「光量子科学の最前線への招待」五神 真 理化学研究所 理事長(創造性の育成塾 塾長)

講義

 2024年度創造性の育成塾。最初の講義は、創造性の育成塾塾長で、理化学研究所理事長の五神真先生のご講義です。

冒頭、中学2年生である塾生を前に、「先生は校庭に電柱を立てていた」というご自身の中学2年生の頃の思い出を話されました。塾生たちも親近感がわいたのではないでしょうか。

 初めに五神先生が話されていたのは、現在世の中で起こっている様々な問題に関してのお話でした。地球温暖化、水質汚染、戦争…これらは全て、人間の行動が原因となって起こっている問題です。私たちは、データを活用して様々なことを推測し、自分のすべき行動を考えることができます。
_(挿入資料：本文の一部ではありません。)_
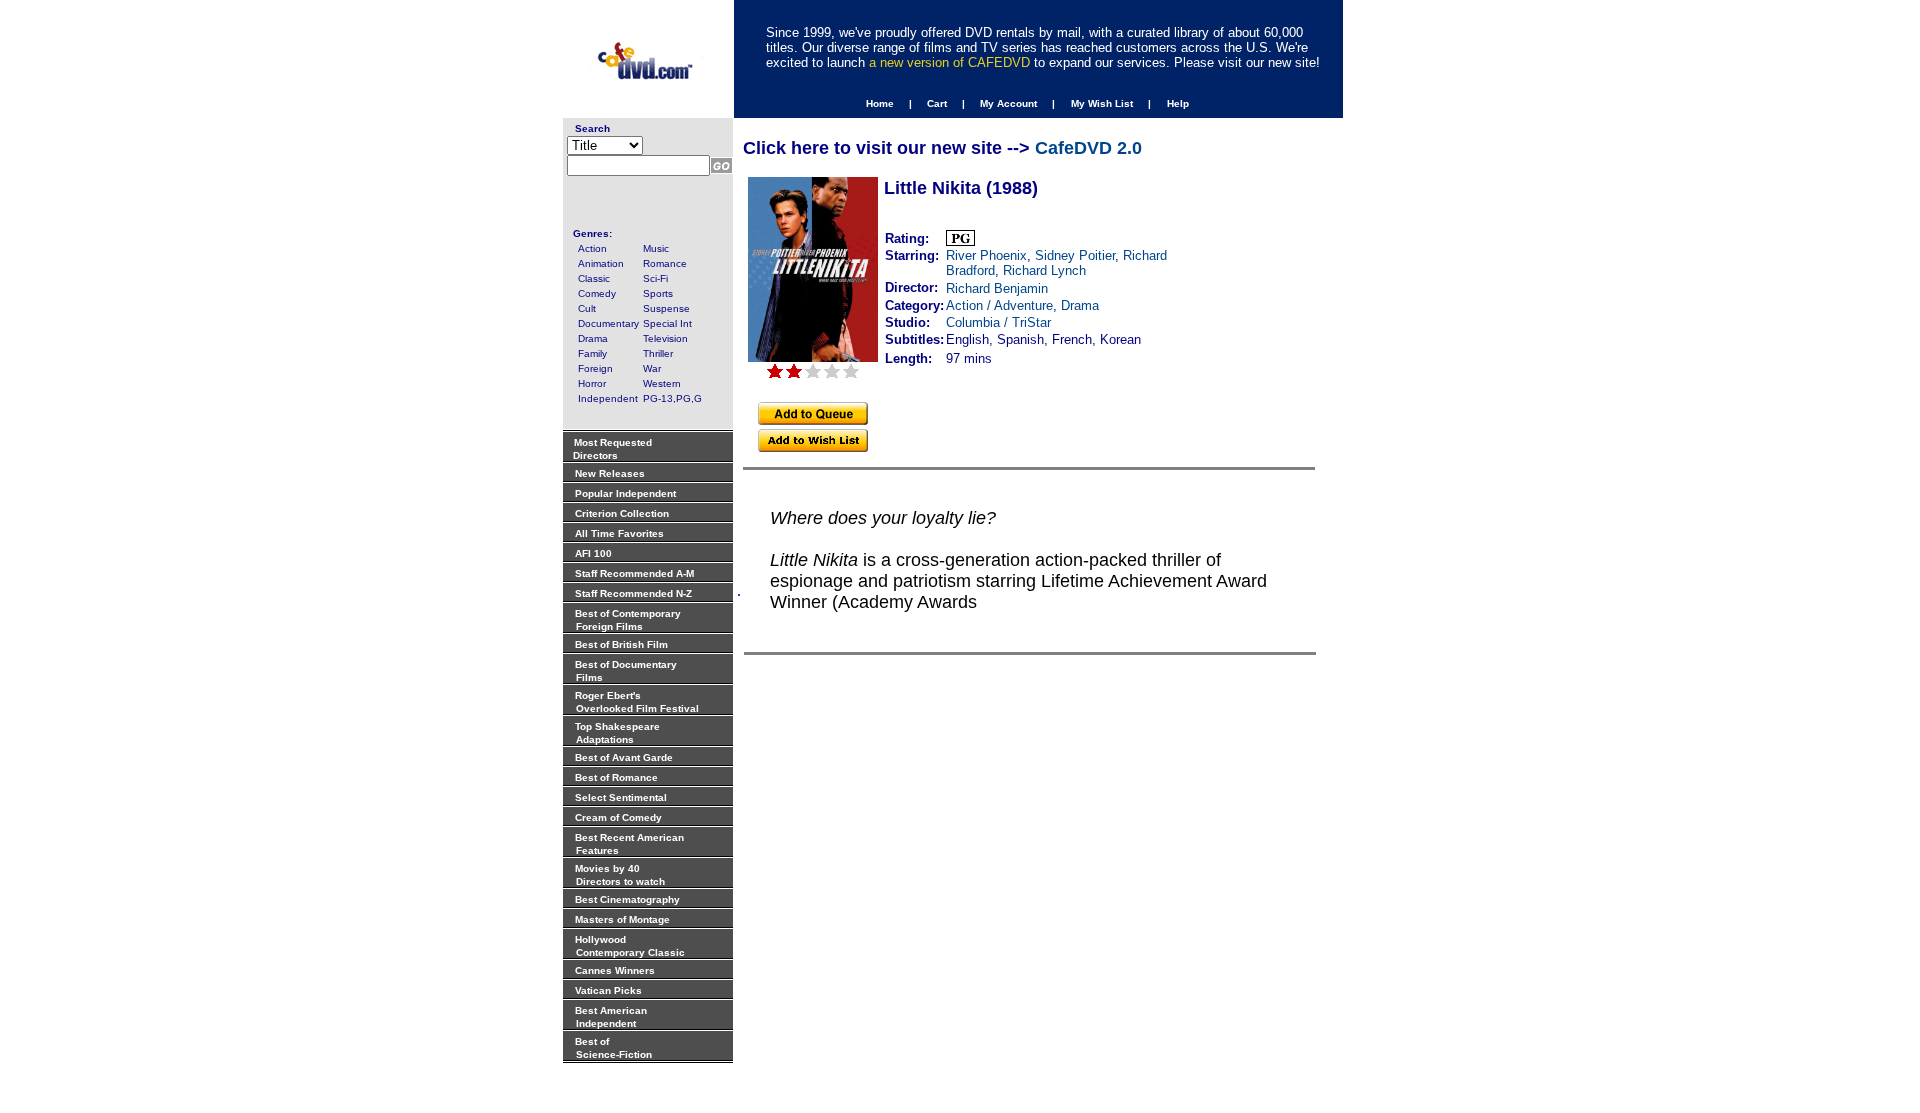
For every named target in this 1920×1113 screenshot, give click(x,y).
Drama (1080, 305)
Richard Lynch (1044, 270)
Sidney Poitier (1075, 255)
五神先生は、「問題解決には、科学者と政治家が、それぞれの最先端を理解しようとする姿勢が大事である」と、真剣な表情でお話されました。

次に、五神先生は、「知のプロフェッショナルとなれ」と言葉をかけられました。「新しい発想を生み出す」「忍耐強く考え続ける」「自ら原点に立ち戻って考える」が知のプロフェッショナルになるために大事であるそうです。さらに、周りの人を受け入れ、尊重するといった姿勢が重要なのだそうです。塾生も真剣な面持ちで先生の話を聞いていました。

続いて、五神先生の研究に関してです。導入に、光の研究に関する科学史を話された後、光のエネルギー量は波長および振動数に依存することを解説されました。光の量子と波の性質を持つということに関しては、白い粒が徐々に干渉した波の線を造形していく動画を見せながら説明され、塾生も魅せられていたようです。

 また、先生は、光の量子としての性質を最も活用しているものとして、レーザーを挙げました。レーザーの単色性、指向性(1つの方向に一直線に進むこと)には、電子の誘導放射を用いているとのお話でした。誘導放射によって同じ性質を持った光が大量に生産され、私たちの日常に欠かせないレーザーが生み出されているといいます。

 最後に、五神先生は、未来を担う塾生に向けて熱いメッセージを述べられました。
東大では、生み出す力が鍛えられた人を歓迎しているといいます。変化の激しい現代社会において、未来に対して備えるべきことを生み出せる人は欠かせません。「変わっていくということは、みんなにとってのチャンス」という言葉には、塾生も心を打たれたのではないかと思われます。
また、五神先生は、「この時代に生まれた塾生を羨ましい」と仰っていました。データや情報を集めやすく、AIも活用できる現代は、自分の若い頃よりももっと早く面白いことをたくさんできるのだろうと。
そして、「面白いと思うことは大切。楽しみに向かって研究をしていこう」という言葉で講義を締めくくりました。スライドに大きく表示された「好奇心を大切に!」という言葉が印象的でした。

 塾生の「光電効果において、電子が外に出ていくのは振動数が一定以上なのはなぜか?」という質問に対しても、分かりやすく説明されました。